Target selectivity in mRNA silencing

Abstract

Despite the excitement and promise of RNA interference in treating neurodegenerative disease, disease gene mRNA might resist mRNA silencing. Conventional siRNA design does not uniformly distinguish a mutant from a wild-type allele. CAG expansions in trinucleotide repeat diseases are unselective targets for small siRNAs. This review will consider recent discoveries in mechanisms of RNA interference and siRNA modifications that improve siRNA selectivity, delivery and performance.

Figure 1

A revised model for RISC assembly. This model depicts RNAi events from data derived in study of RNAi in Drosophila, but it is anticipated that similar events apply to mammalian RNAi. Dcr-2 and R2D2 recruit Ago 2 to the double-stranded siRNA, to form a RISC Loading Complex (RLC). Ago 2 exchanges with Dcr-2 by a protein–protein contact (dashed line) and then exchanges with R2D2. Ago 2 endonuclease activity cleaves the passenger strand (blue). The guide strand (red) separates from the siRNA duplex and produces a mature, active RISC. Release of the passenger-strand cleavage products may be facilitated by an ATP-dependent cofactor, much as release of the products of target cleavage facilitated by ATP. The mature RISC is now capable for executing RNAi to a target mRNA. Adapted with permission from Matranga et al.

Figure 2

Use of rules of siRNA asymmetry for RNAi of huntingtin mRNA. Incorporation of the guide strand into RISC determines the RNAi activity of a siRNA. In the experiment shown here, the blue strand is the passenger in the siRNA and the red strand is the guide. (a and b) The ability of the guide strand (in red) to effect RNAi is tested against a synthetic huntingtin mRNA target (in red in figure).
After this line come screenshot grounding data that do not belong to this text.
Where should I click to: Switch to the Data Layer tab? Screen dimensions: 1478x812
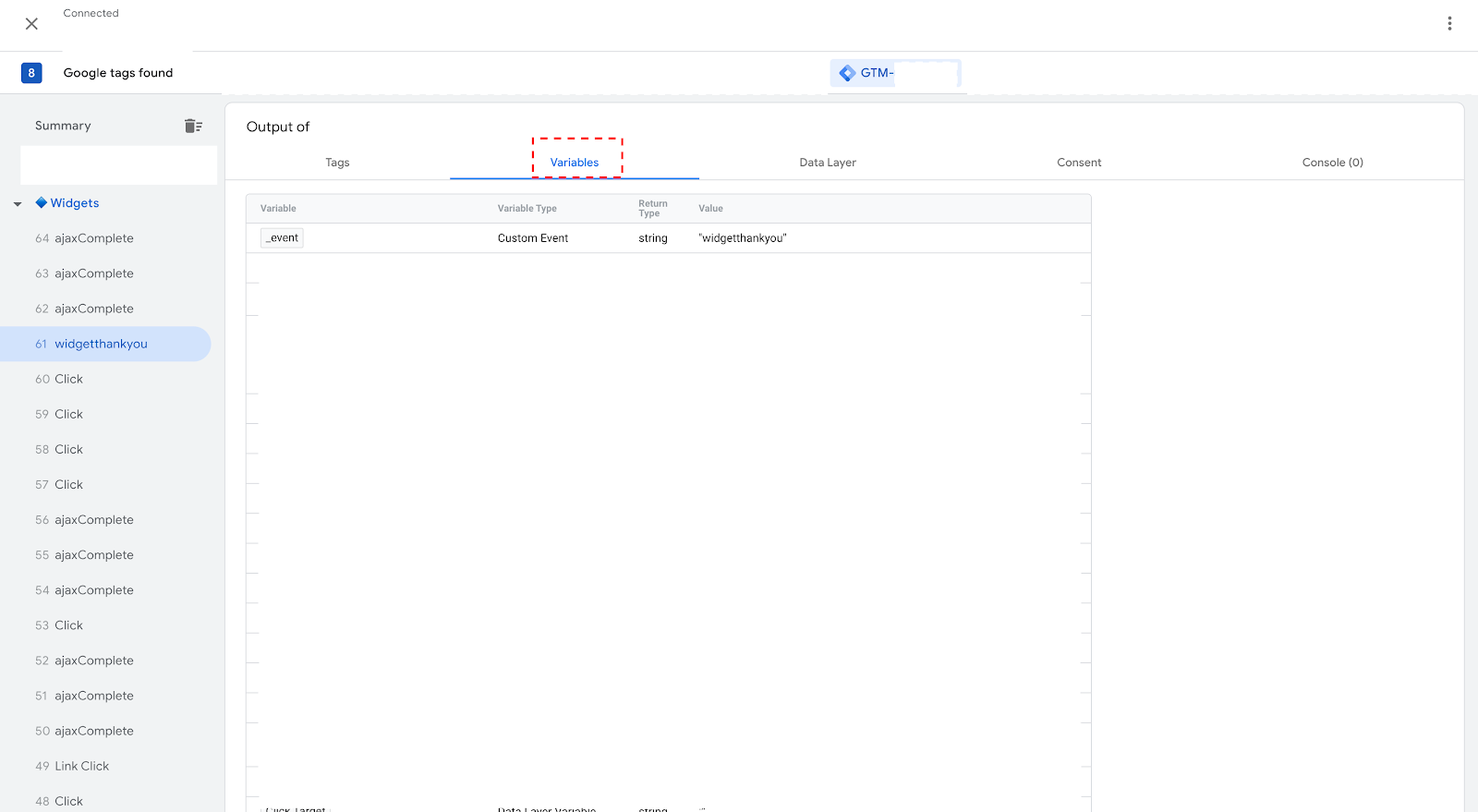828,163
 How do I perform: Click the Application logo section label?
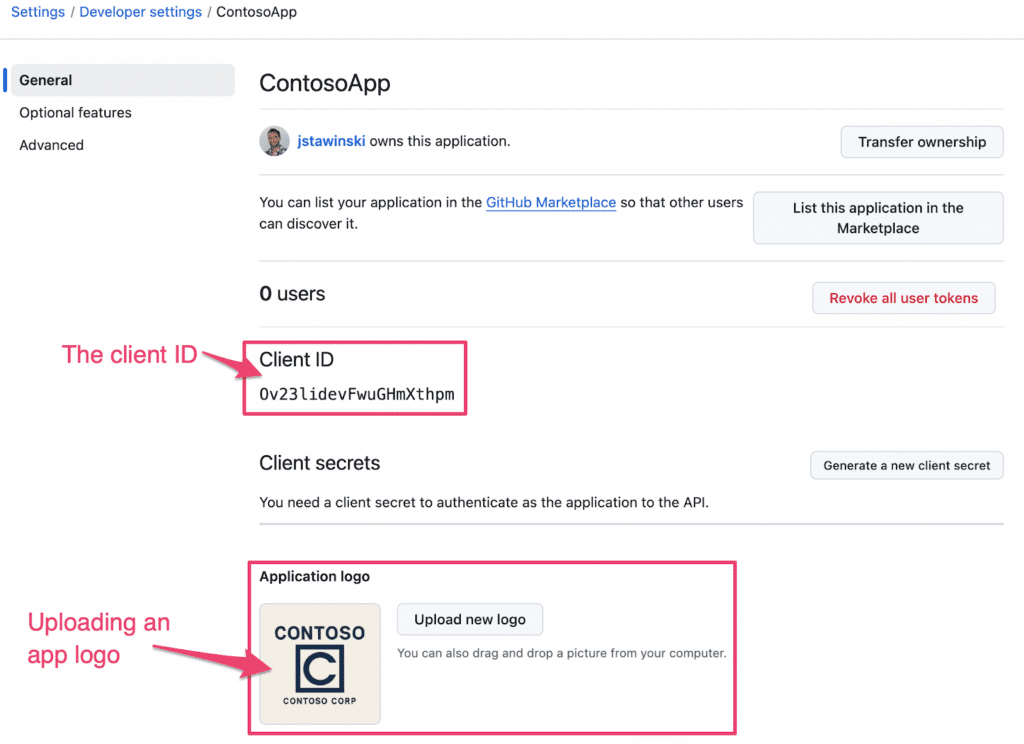(314, 576)
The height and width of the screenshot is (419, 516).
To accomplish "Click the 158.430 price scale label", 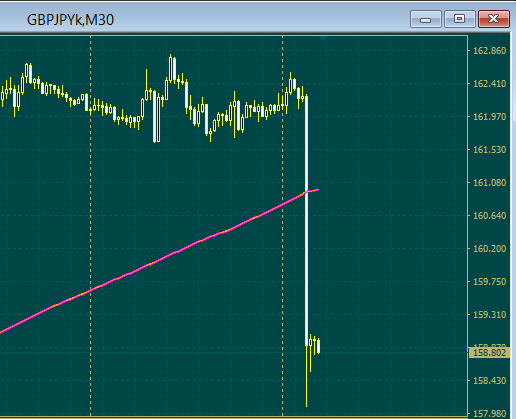I will [489, 381].
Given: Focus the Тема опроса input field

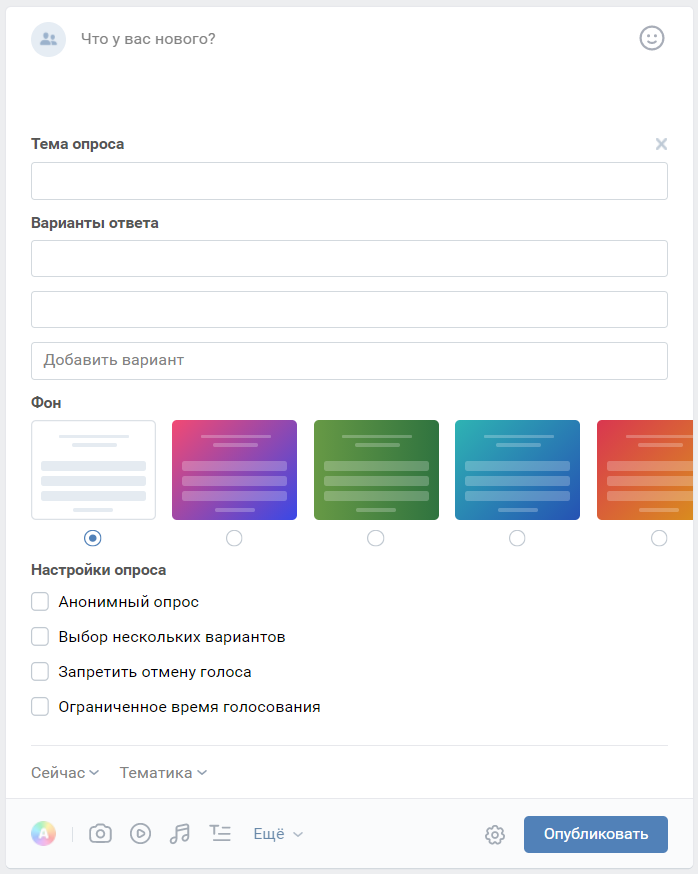Looking at the screenshot, I should (x=349, y=181).
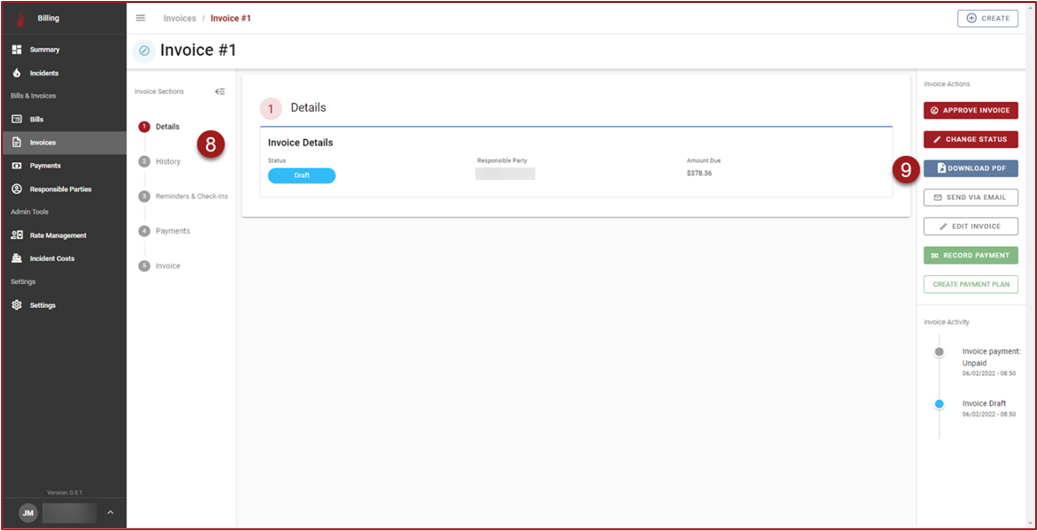Select the Bills icon in sidebar
This screenshot has height=531, width=1038.
pyautogui.click(x=17, y=119)
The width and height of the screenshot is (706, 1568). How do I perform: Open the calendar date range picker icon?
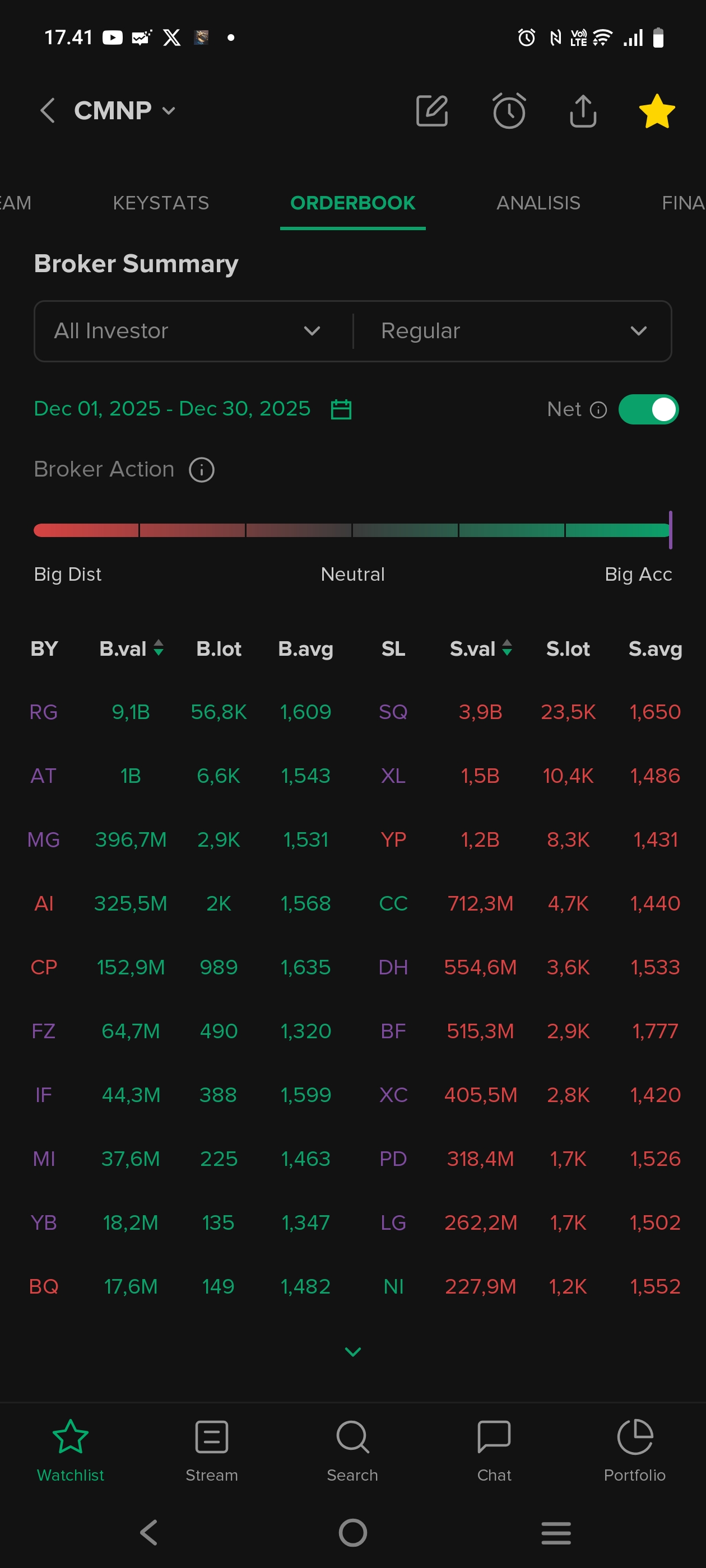pyautogui.click(x=341, y=409)
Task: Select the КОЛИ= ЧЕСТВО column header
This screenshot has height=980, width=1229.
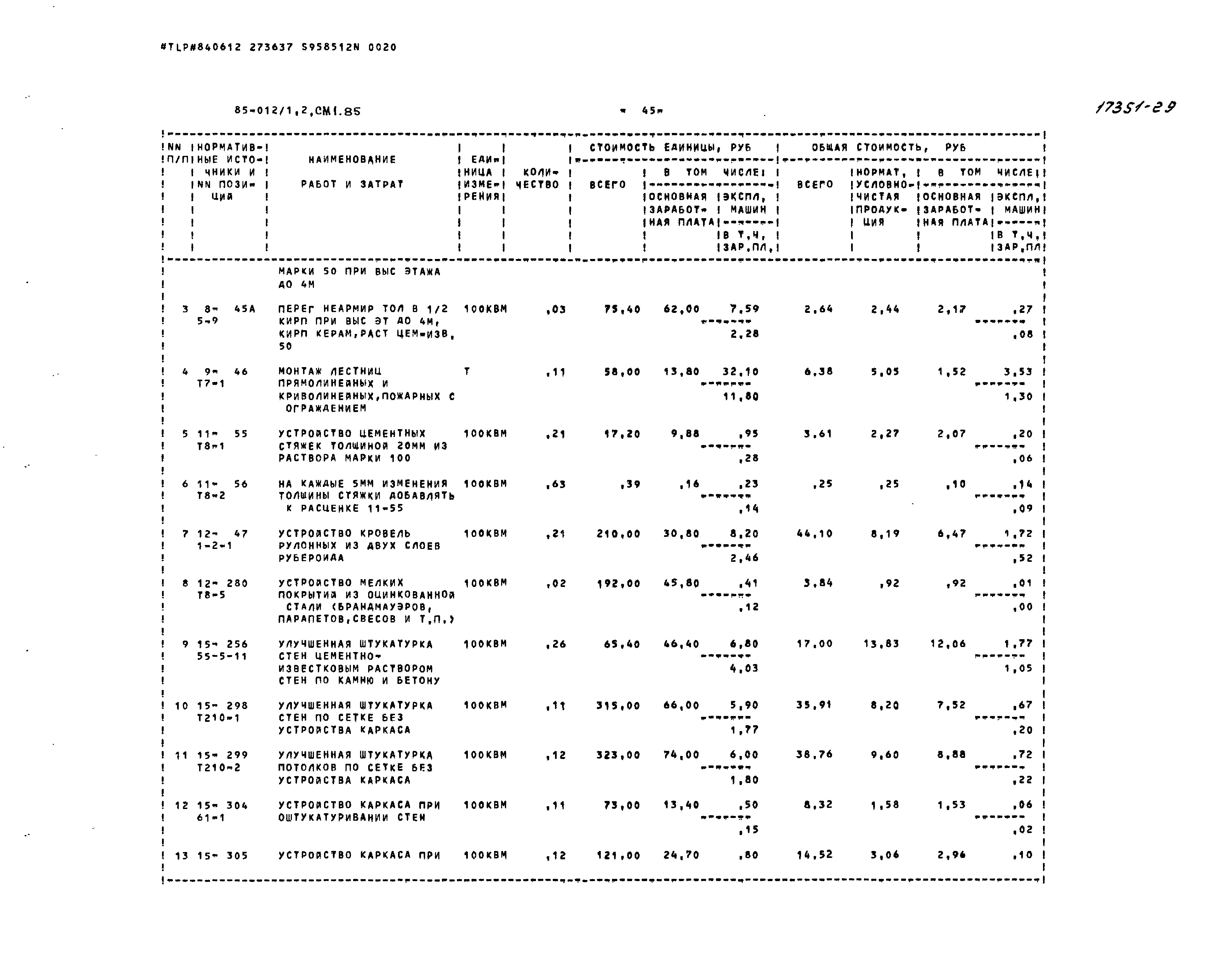Action: (x=530, y=175)
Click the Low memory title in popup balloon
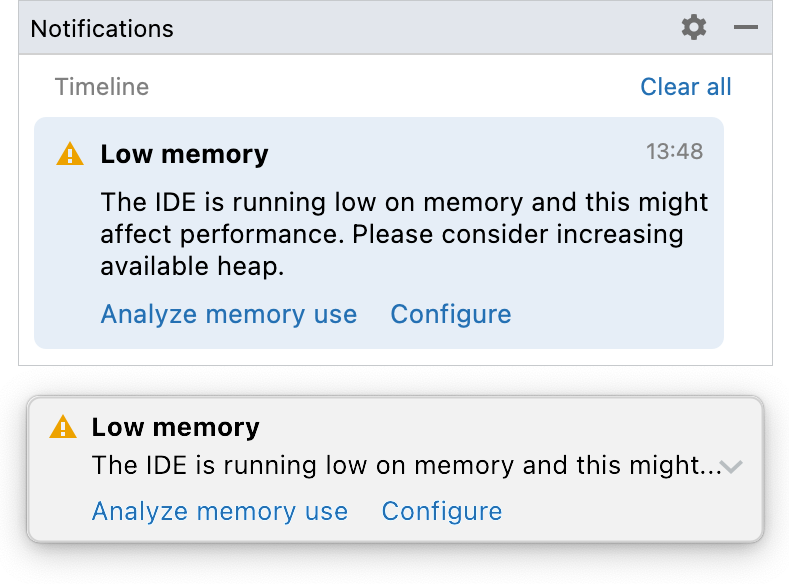This screenshot has height=584, width=789. [176, 427]
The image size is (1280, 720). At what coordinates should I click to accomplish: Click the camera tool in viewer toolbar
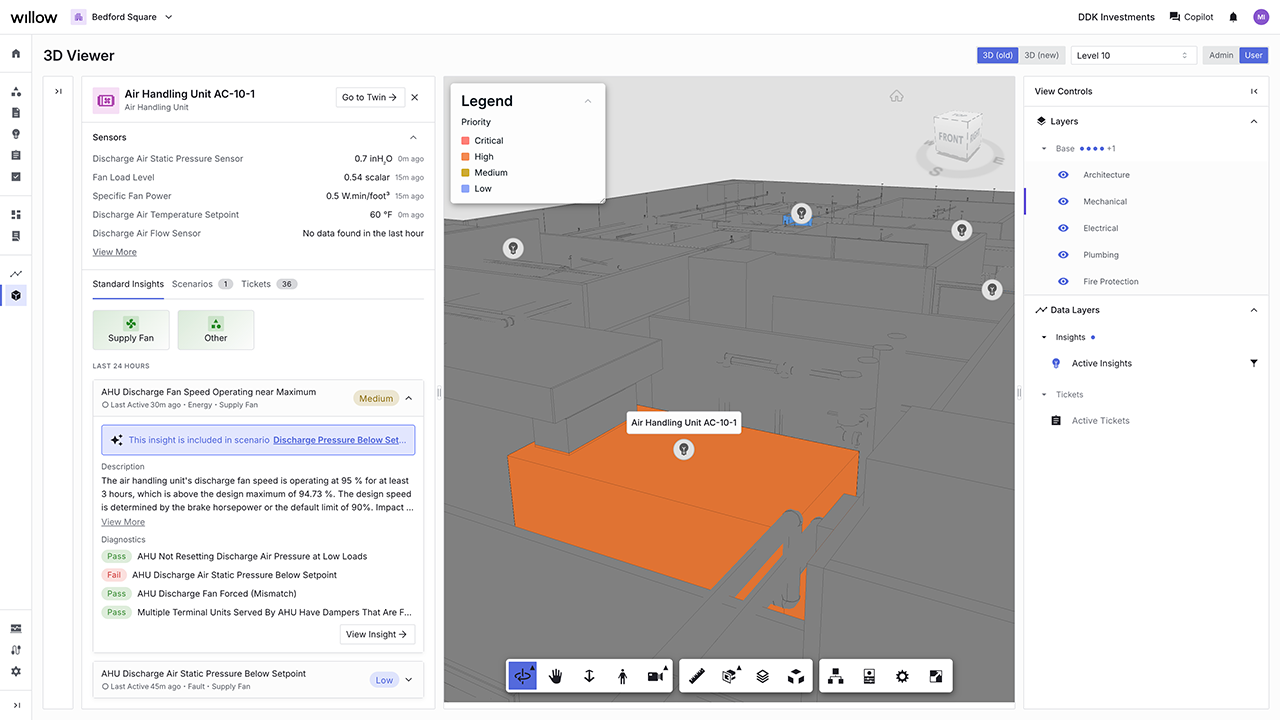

The RNAi activity of the passenger strand (in blue) is tested against an artificial mRNA target to which it has complementarity (in blue in figure). (a) Both the guide strand and the passenger strand have equal potency in cleaving their targets. This result indicates that both guide and passenger strands in a huntingtin siRNA can enter RISC and cleave a mRNA with complementarity to a siRNA strand. (b) The huntingtin siRNA has a nucleotide substitution (purple A, highlighted yellow) near the 3′ end of the passenger strand. This nucleotide is a purposeful mismatch, creating an asymmetry in the siRNA. A consequence of the asymmetry is that the guide strand is preferred to enter RISC. The huntingtin mRNA is cleaved and the artificial mRNA with complementarity to the passenger strand is not cleaved. Therefore, asymmetric siRNAs can improve the efficacy of the siRNA in mRNA silencing, because they direct the guide (antisense) strand into RISC. Adapted with permission from Schwarz et al.